# So why do my Corys keep dying?



## ozznet (Aug 23, 2011)

So for some reason my bronze corys keep dying on me. They will be fine for a few months and then all of a sudden they are missing or found belly up. All Rasboras have been in my tank for 2 years and no problems aside from the odd small one sucked up the filter and My Ottos have been fine for the last year but for some reason the Corys keep dying. 
Here's my tank readings.
Its a 20 gallon planted tank. the nitrates are around 0-20, Nitrites 0, ph 8, KH 40, GH 60-120.
There is 6 Harliquin Rasboras, 3 corys now, 2 Ottos, and 3 Cardinal Tertras.

Thanks for any help.


----------



## susankat (Nov 15, 2008)

Whats your ammonia reading? How often are you doing water changes? What are you feeding them. Most cories live 8 to 9 years


----------



## SevenNoOni (Oct 11, 2011)

Mine just died randomly a few weeks back. Reads Zero, it actually looked like something was fighting it, had a bloody looking fin. I just have a community tank. Ive also seen a large amount of hurt ones in the petstores... i wonder if its a sickness or something.


----------



## ozznet (Aug 23, 2011)

I don't have an ammonia tester just the nitrate and nitrite so I'm not sure. I do water changes every 2 weeks and they get feed whatever flakes and micro pellets I purposely let sink to the bottom and a couple times a week they get algae wafers and shrimp pellets and also any frozen baby brine shrimp when I give that to the rest of the fish.


----------



## madtyke (Sep 26, 2011)

you need to test for ammonia


----------



## susankat (Nov 15, 2008)

You have hard water which cories are used to a lower ph you will have to slowly drip acclimate them to your parameters. How did you add them to the tank? Cories don't eat algae unless there is nothing else for them to eat.

Also you do need an ammonia test kit. Change your water change schedule to 30% once a week.


----------



## NeonShark666 (Dec 13, 2010)

Try doing some gradual water changes (20%) weakly with Distilled Water (simulates Railfall). Cardinals have a dull color when not happy, are they bright? Try and keep the temperature around 75F, Corys don't like real warm water. Make sure and practice good filtration and aeriation. Corys are usually hard to kill, sorry.


----------



## ozznet (Aug 23, 2011)

Ok so my ammonia level is 0 mg/L and I did slowly acclimate them by letting the bag sit in the water and then slowly adding water to the bag. My Cardinals colors are bright so I think they are happy. Also my temp is at 79F so I just turned it down a couple degrees.


----------



## Angiee (Jul 11, 2012)

Corys don't like differences in pH. It can even kill them. This may be the problem.


----------

Exercise tasks >>
1. Translate this sentence from the forum thread on dying Corys into Spanish: "Corys don't like differences in pH."
2. From the forum thread on dying Corys, write out the passage that begins at the words "## SevenNoOni (Oct" and stops after "sickness or something.", putting "planted tank" in place of "community tank".
3. Answer these questions using the forum thread on dying Corys:
(a) How many gallons does ozznet's tank hold?
(b) According to susankat, how many years do most cories live?
(c) What temperature does NeonShark666 suggest keeping the water at?

Collected material >>
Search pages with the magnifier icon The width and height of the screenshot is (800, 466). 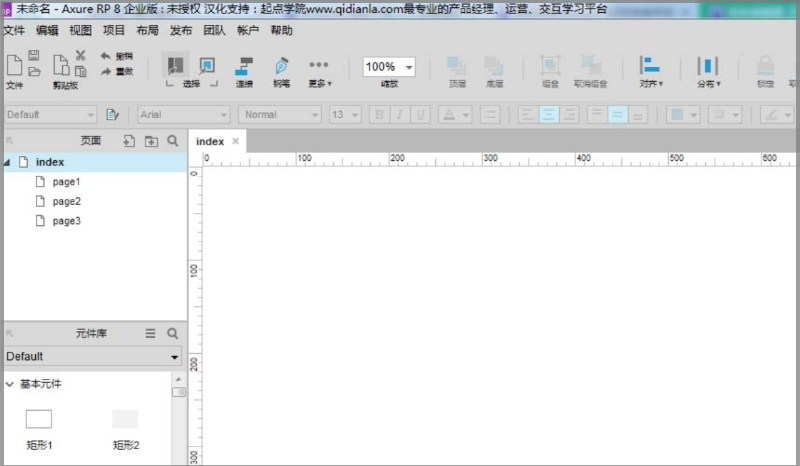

Per-task outputs >>
1. A los Corys no les gustan las diferencias de pH.

2.
## SevenNoOni (Oct 11, 2011)

Mine just died randomly a few weeks back. Reads Zero, it actually looked like something was fighting it, had a bloody looking fin. I just have a planted tank. Ive also seen a large amount of hurt ones in the petstores... i wonder if its a sickness or something.

3.
(a) 20 gallons
(b) 8 to 9 years
(c) Around 75F